And it was well for her that Lenore was not near enough to see her face in the wan, ghostly radiance of the Northern Lights. Her woman’s intuition would have been quick to lay bare the secret of the girl’s wildly leaping heart. Bess’s eyes were suddenly lustrous with a light no less wonderful than that which played in glory in the sky. Her face was swiftly unutterably beautiful in its tenderness and longing.

And had she not fought against this very thing? She had not dreamed for a moment but that she had conquered and shut away the appeal that this man made to her heart. It would have been easy enough to conquer if he had only remained what he had been,—selfish, reckless, self-loving, inured to his tawdry philosophy of life. But to-night a new strength had come into his face. Perhaps it would be gone to-morrow, but to-night his manhood had come to him. And she couldn’t resist it. It swept her heart as the wind sweeps a sea-bird through the sky.

VIII

Before ever that long night was done, clouds had overswept the sky and a cold rain was beating upon the sea. It swept against the ports of the little craft and brought troubled dreams to Lenore and Mrs. Hardenworth. Bess, who knew life better than these two, to whom the whole journey had been a joyous adventure, did not wholly escape a feeling of uneasiness and dismay. At this latitude and season the weather was little to be trusted.

The drizzle changed to snow that lay white on the deck and hissed softly in the water. As yet, however, it was nothing to fear. Snow was common in these latitudes in September. The sudden break of winter might lead to really serious consequences—perhaps the unpleasant prospect of being ice-bound in some island harbor—but in all probability real winter was still several weeks distant. The scene looked wintry enough to Lenore and Ned, however. The air and the sky and the sea seemed choked with snow.

Lenore found herself wishing she had not been so contemptuous of the North. Perhaps it would have been better not to have taken so many worn-out dresses to trade, but to have filled her chests with woolens and furs. Even in her big coat she couldn’t stay warm on the deck. The wind was icy out of the Arctic seas.

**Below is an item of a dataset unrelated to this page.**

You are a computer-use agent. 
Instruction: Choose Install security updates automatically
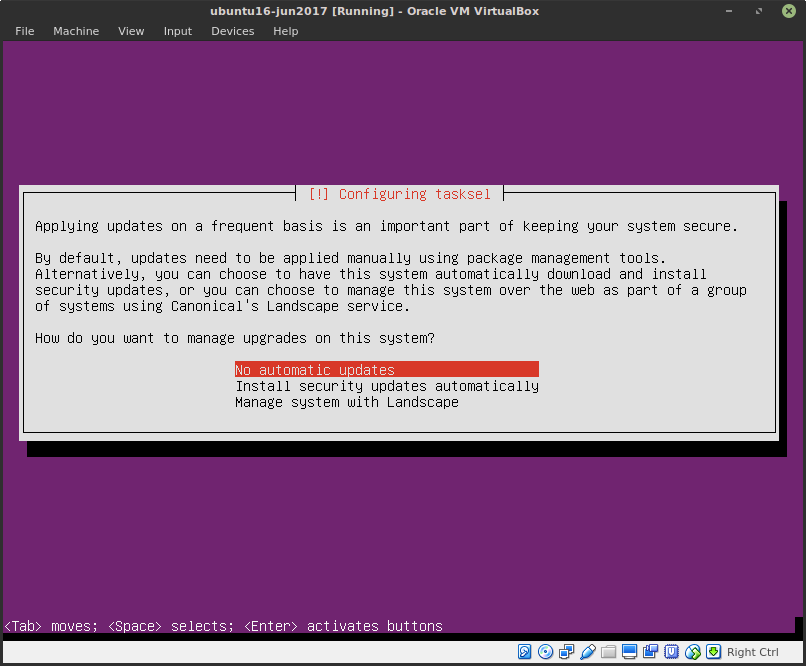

Once more the craft plied among islands; but now that they had passed into Bering Sea the character of the land had changed. These were not the dull-green, wooded isles met with on first entering Alaskan waters. Wild and inhospitable though the latter had seemed, they were fairy bowers compared to these. Nor did the mossy mainland continue to show a marvelous beryl green through mist.

In the first place, even the prevailing color scheme had undergone an ominous change from blue to gray. The sun kissed the sea no more: under the sifting snow it stretched infinitely bleak and forbidding. Gray were the clouds in the sky that had been the purest, most serene blue. And now even the islands had lost their varied tints.

Evergreen forests almost always look blue at a distance,—bluish-green when the sun is bright, bluish-black under clouds. But these voyagers saw, with a dim, haunting dread, that the forests mostly had been left far behind them. The islands they passed now were no longer heavily wooded; only a few of the sheltered valleys and the south slopes of the hills bore thickets of stunted aspen, birch, and Sitka spruce. Mostly these too were gray, gray as granite, merely a different shade of gray from that of the sea from which they rose.

The truth was that these islands were far-scattered fragments of the Barrens, those great wastes of moss and tundra between the timber belt and the eternal ice cap of the pole. Largely treeless, wind-swept, mostly unpeopled except for a few furtive creatures of the wild, they seemed no part of the world that Ned and Lenore had previously known. They were all so gray, so bleak, swept with an unearthly sadness, silent except for the weary beat of waves upon their craggy shores.